▶ What is needed: Of the lines below, copy those that hold the word "sidebar".

Stored data entries
=== Section Start ===
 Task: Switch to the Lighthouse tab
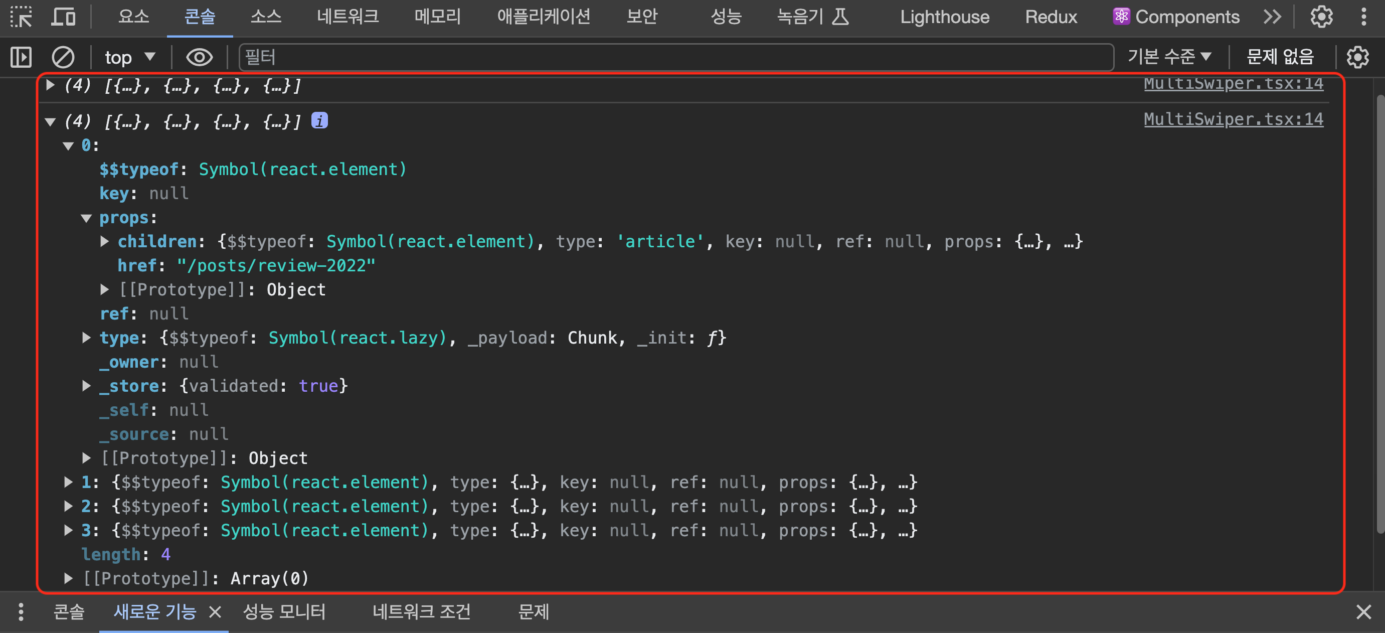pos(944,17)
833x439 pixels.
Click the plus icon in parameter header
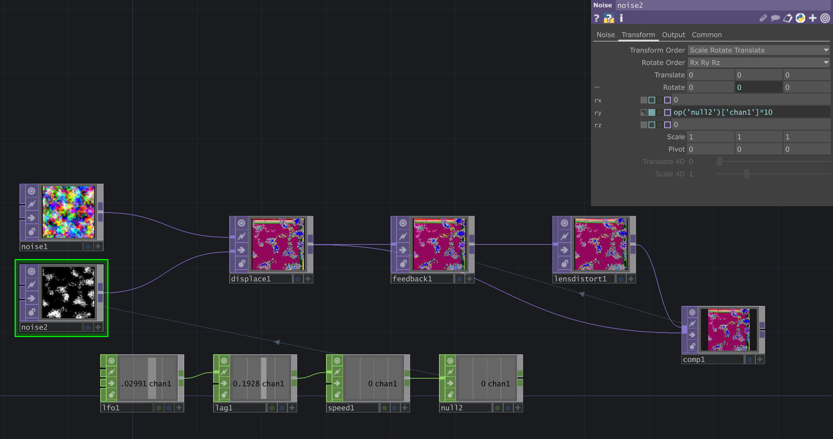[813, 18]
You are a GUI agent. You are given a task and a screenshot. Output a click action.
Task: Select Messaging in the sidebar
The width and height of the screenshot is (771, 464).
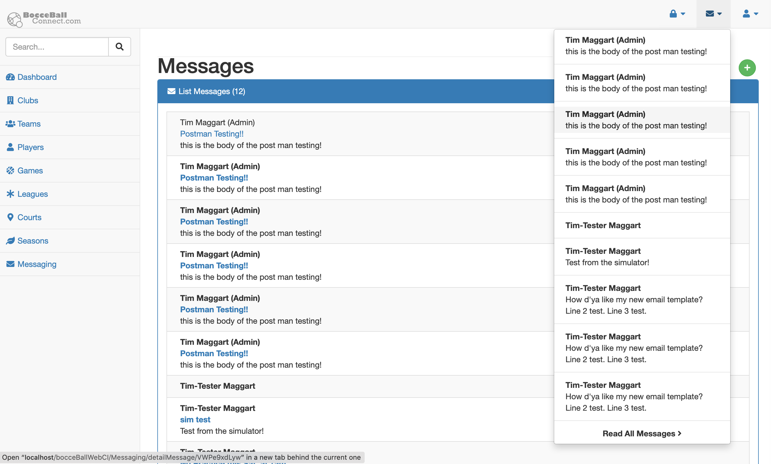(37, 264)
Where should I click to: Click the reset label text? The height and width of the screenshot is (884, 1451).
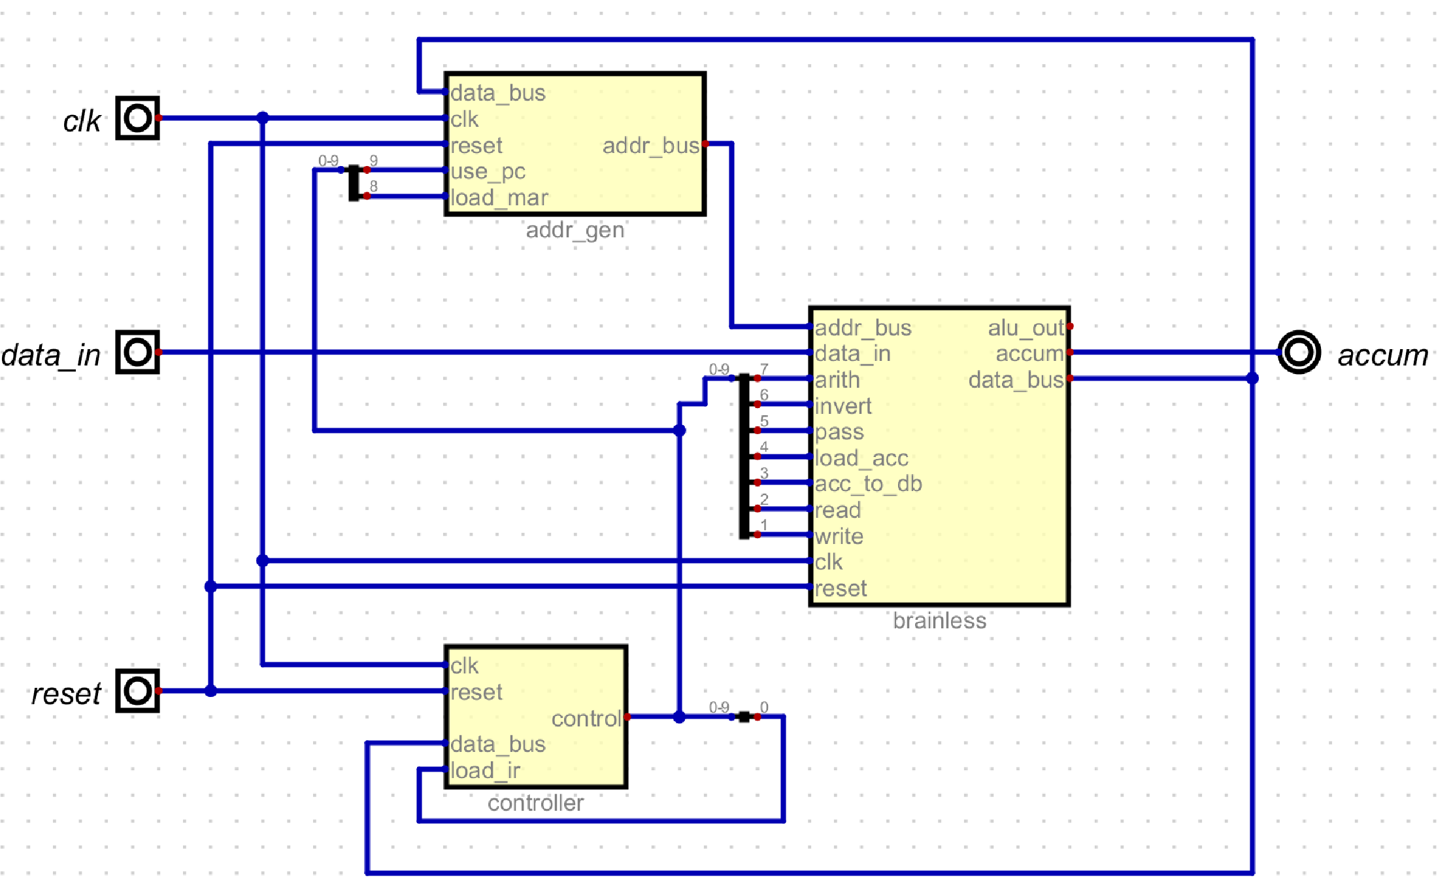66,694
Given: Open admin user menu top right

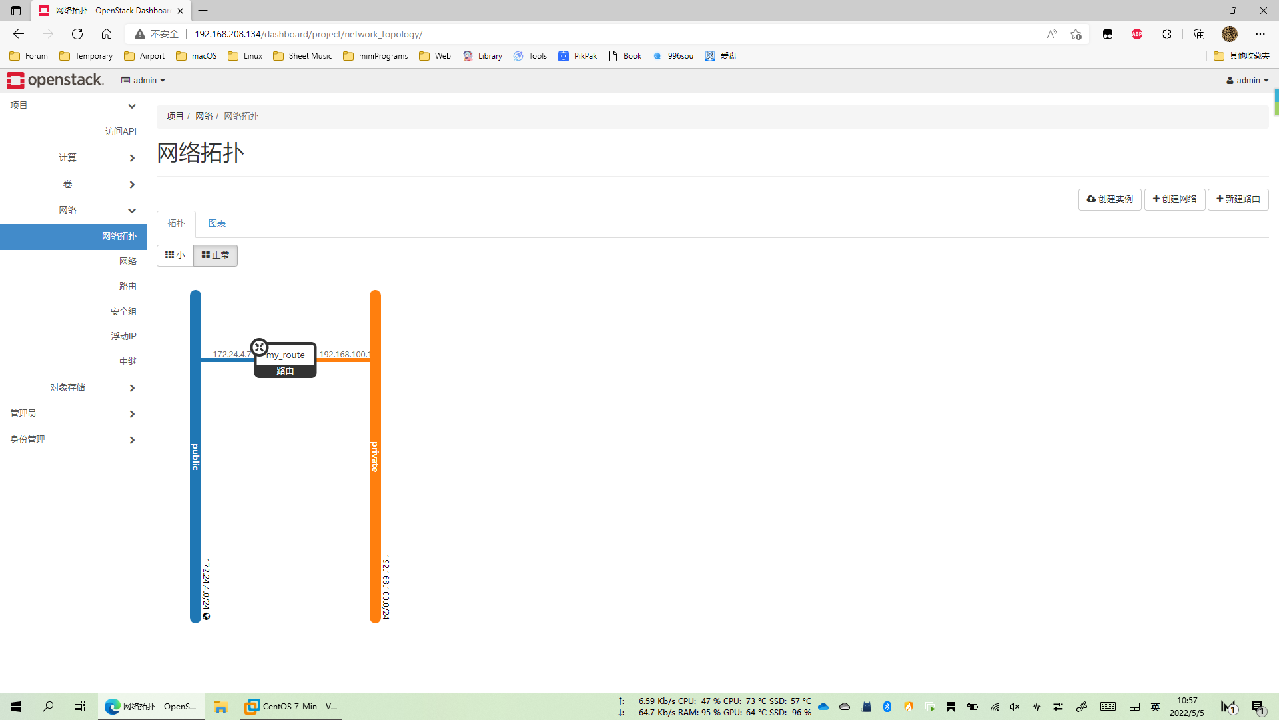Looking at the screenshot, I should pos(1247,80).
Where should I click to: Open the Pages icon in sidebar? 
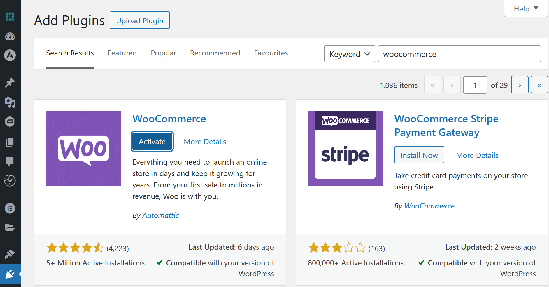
=== Section End ===
▶ Answer area:
Task: Select Messaging in the sidebar
Where should I click to: Open the Pages icon in sidebar? 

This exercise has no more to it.